**What is needed**
In full and without change, return each entry.

*** Data for this exercise Section Begins ***

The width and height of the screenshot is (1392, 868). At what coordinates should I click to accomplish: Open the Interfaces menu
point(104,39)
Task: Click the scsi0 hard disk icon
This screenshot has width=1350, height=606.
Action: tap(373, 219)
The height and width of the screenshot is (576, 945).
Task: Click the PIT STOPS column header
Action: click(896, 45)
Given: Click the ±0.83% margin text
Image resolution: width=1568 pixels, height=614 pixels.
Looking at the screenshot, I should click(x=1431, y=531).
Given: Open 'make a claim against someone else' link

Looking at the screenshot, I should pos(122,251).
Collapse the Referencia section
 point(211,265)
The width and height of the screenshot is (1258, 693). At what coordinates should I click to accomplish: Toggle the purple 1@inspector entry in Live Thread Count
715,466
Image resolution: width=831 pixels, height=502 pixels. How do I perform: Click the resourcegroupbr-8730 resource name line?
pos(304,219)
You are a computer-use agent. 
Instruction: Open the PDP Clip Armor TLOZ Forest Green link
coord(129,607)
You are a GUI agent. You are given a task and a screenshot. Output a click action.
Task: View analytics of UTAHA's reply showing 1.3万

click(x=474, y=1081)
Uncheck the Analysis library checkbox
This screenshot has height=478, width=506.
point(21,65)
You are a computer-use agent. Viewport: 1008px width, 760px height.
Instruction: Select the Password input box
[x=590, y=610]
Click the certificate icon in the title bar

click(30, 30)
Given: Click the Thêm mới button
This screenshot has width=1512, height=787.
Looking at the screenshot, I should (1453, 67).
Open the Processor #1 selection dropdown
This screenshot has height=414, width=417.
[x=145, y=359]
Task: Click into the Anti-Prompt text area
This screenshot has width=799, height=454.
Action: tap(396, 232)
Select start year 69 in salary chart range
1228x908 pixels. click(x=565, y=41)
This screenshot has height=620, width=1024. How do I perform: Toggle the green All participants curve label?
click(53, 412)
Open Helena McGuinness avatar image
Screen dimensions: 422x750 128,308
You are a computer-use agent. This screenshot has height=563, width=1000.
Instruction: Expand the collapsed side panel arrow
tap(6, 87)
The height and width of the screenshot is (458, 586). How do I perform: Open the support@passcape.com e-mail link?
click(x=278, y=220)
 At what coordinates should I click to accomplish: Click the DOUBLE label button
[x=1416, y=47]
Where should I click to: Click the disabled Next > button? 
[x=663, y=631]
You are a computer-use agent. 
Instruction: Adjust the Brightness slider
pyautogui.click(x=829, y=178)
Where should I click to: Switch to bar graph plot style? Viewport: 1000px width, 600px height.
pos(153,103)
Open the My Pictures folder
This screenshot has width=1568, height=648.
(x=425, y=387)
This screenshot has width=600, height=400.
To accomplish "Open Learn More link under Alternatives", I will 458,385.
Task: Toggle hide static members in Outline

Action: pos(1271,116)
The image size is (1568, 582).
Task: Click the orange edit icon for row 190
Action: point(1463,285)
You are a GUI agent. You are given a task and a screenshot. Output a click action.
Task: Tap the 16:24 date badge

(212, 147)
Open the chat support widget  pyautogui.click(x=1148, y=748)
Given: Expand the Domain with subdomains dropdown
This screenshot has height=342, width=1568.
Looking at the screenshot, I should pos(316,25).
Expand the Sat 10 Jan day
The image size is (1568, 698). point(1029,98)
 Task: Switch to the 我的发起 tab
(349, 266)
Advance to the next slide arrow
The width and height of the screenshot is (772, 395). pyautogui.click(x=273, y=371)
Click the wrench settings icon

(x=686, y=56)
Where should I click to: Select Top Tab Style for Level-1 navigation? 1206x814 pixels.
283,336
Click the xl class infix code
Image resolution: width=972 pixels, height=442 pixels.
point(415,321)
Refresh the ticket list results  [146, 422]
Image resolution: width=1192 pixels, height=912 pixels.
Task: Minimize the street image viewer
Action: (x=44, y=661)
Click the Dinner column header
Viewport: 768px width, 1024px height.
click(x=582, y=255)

*** Data for this exercise Section Ends ***

**Task response**
The width and height of the screenshot is (1392, 868). At what coordinates should I click to accomplish: Open the Interfaces menu
point(104,39)
Task: Click the scsi0 hard disk icon
This screenshot has width=1350, height=606.
Action: tap(373, 219)
The height and width of the screenshot is (576, 945).
Task: Click the PIT STOPS column header
Action: click(896, 45)
Given: Click the ±0.83% margin text
Image resolution: width=1568 pixels, height=614 pixels.
Looking at the screenshot, I should click(x=1431, y=531).
Given: Open 'make a claim against someone else' link

Looking at the screenshot, I should pos(122,251).
Collapse the Referencia section
 point(211,265)
The width and height of the screenshot is (1258, 693). At what coordinates should I click to accomplish: Toggle the purple 1@inspector entry in Live Thread Count
715,466
Image resolution: width=831 pixels, height=502 pixels. How do I perform: Click the resourcegroupbr-8730 resource name line?
pos(304,219)
You are a computer-use agent. 
Instruction: Open the PDP Clip Armor TLOZ Forest Green link
coord(129,607)
You are a GUI agent. You are given a task and a screenshot. Output a click action.
Task: View analytics of UTAHA's reply showing 1.3万

click(x=474, y=1081)
Uncheck the Analysis library checkbox
This screenshot has height=478, width=506.
point(21,65)
You are a computer-use agent. Viewport: 1008px width, 760px height.
Instruction: Select the Password input box
[x=590, y=610]
Click the certificate icon in the title bar

click(30, 30)
Given: Click the Thêm mới button
This screenshot has width=1512, height=787.
Looking at the screenshot, I should (1453, 67).
Open the Processor #1 selection dropdown
This screenshot has height=414, width=417.
[x=145, y=359]
Task: Click into the Anti-Prompt text area
This screenshot has width=799, height=454.
Action: tap(396, 232)
Select start year 69 in salary chart range
1228x908 pixels. click(x=565, y=41)
This screenshot has height=620, width=1024. How do I perform: Toggle the green All participants curve label?
click(53, 412)
Open Helena McGuinness avatar image
Screen dimensions: 422x750 128,308
You are a computer-use agent. This screenshot has height=563, width=1000.
Instruction: Expand the collapsed side panel arrow
tap(6, 87)
The height and width of the screenshot is (458, 586). How do I perform: Open the support@passcape.com e-mail link?
click(x=278, y=220)
 At what coordinates should I click to accomplish: Click the DOUBLE label button
[x=1416, y=47]
Where should I click to: Click the disabled Next > button? 
[x=663, y=631]
You are a computer-use agent. 
Instruction: Adjust the Brightness slider
pyautogui.click(x=829, y=178)
Where should I click to: Switch to bar graph plot style? Viewport: 1000px width, 600px height.
pos(153,103)
Open the My Pictures folder
This screenshot has width=1568, height=648.
(x=425, y=387)
This screenshot has width=600, height=400.
To accomplish "Open Learn More link under Alternatives", I will 458,385.
Task: Toggle hide static members in Outline

Action: pos(1271,116)
The image size is (1568, 582).
Task: Click the orange edit icon for row 190
Action: point(1463,285)
You are a GUI agent. You are given a task and a screenshot. Output a click action.
Task: Tap the 16:24 date badge

(212, 147)
Open the chat support widget  pyautogui.click(x=1148, y=748)
Given: Expand the Domain with subdomains dropdown
This screenshot has height=342, width=1568.
Looking at the screenshot, I should pos(316,25).
Expand the Sat 10 Jan day
The image size is (1568, 698). point(1029,98)
 Task: Switch to the 我的发起 tab
(349, 266)
Advance to the next slide arrow
The width and height of the screenshot is (772, 395). pyautogui.click(x=273, y=371)
Click the wrench settings icon

(x=686, y=56)
Where should I click to: Select Top Tab Style for Level-1 navigation? 1206x814 pixels.
283,336
Click the xl class infix code
Image resolution: width=972 pixels, height=442 pixels.
point(415,321)
Refresh the ticket list results  [146, 422]
Image resolution: width=1192 pixels, height=912 pixels.
Task: Minimize the street image viewer
Action: (x=44, y=661)
Click the Dinner column header
Viewport: 768px width, 1024px height.
click(x=582, y=255)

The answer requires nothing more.